Help Me Help You

Three steps to get the community involved in park maintenance planning.

Oox 1206 Ab It's all your fault, they say. Everywhere residents turn, parks are in disrepair. Rodent holes pockmark the soccer fields. Graffiti covers rest-room and picnic shelter walls. Playground equipment is rusted and bent in some areas, completely inoperable in others.

After spending 25 years with Portland (Ore.) Parks & Recreation as a maintenance superintendent, Jim Carr can identify with administrators who are the focus of such finger-pointing and who are frustrated at having insufficient financial resources to respond to the criticism by repairing their parks. "Most park agencies are general fund bureaus competing with police and fire departments. So when there are budget cuts to be made, typically they're going to come from the park agencies," Carr says. "Meanwhile, the end user is saying, 'We're starting to see the deterioration of our fields and facilities.' "

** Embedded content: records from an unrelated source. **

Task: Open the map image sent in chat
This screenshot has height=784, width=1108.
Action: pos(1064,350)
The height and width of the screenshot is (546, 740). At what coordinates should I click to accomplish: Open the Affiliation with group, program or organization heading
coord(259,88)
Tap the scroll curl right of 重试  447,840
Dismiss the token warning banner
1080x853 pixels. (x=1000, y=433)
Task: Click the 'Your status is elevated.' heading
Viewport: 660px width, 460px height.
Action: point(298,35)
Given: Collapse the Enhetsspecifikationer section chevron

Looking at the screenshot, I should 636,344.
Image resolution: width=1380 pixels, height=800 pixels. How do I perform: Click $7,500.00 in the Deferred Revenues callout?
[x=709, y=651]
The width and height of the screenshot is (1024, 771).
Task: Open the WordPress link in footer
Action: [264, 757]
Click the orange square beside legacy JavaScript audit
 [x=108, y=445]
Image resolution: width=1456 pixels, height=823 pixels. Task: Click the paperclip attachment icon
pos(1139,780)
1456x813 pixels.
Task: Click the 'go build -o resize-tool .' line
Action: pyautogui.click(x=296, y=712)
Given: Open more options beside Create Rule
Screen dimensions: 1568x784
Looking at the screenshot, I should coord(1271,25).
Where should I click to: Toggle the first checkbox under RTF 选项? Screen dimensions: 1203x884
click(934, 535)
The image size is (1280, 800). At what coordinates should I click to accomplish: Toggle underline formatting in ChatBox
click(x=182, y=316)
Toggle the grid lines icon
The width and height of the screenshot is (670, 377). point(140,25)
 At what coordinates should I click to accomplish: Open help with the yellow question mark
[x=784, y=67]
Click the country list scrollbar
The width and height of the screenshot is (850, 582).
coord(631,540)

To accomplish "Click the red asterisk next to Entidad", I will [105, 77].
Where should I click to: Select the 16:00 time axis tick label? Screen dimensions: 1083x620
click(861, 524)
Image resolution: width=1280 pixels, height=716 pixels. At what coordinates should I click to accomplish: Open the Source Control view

But Carr, who now works as a parks consultant, also knows a way to turn the tables on the critics: Invite them to the table. "If you're telling end users, 'This is what we need and the only way we're going to get it is with more money,' the response is going to be a lot different than if you educate and empower them," he says. "Give them the ability to help you make a decision that will benefit them and the park agency."

In Portland, this involved three steps:

1. Education. Your constituents will never be able to fully grasp the depth of your department's maintenance plight if they don't have all the facts. "We created a sports users group made up of anyone using our fields," says Carr. "And we put the burden on them, in a sense, by saying, 'This is all the money we have and this is all we can do. If you want to enhance maintenance, we're going to have to come up with some alternative funding sources.' "

2. Trust. That kind of full disclosure helped engender among the sports users group a genuine confidence in the parks department. In fact, it was this group that, reacting to the obvious maintenance needs, saw fit to increase field permit fees. "Before, it would've been political suicide if a politician or parks director said, 'We're going to raise fees by $1 per child and $2 per adult,' " says Carr. "But we got the users involved and they made the recommendation to raise our fees by $5 per child and $10 per adult. We came up with an additional $140,000 to put toward field maintenance."

3. Activism. Both sides knew a more permanent solution would be needed to sufficiently restore a 10,000-acre parks system whose maintenance had been underfunded for at least six years. The sports users group again rose to the challenge, putting the lobbying influence of 25,000 youths - rather, their voting-age soccer moms and dads - behind a five-year, $50 million parks maintenance levy that passed in November 2002.

The levy's 2-1 margin of victory showed Carr that voters felt just as responsible for the upkeep of their city's parks as he did. "So often we, as parks people, neglect to promote the true cost of ownership," he says. "When you see that parks are in a less than desirable condition, how do you generate support to fix them? You create partnerships, and you create transparency that helps people see what needs to be done."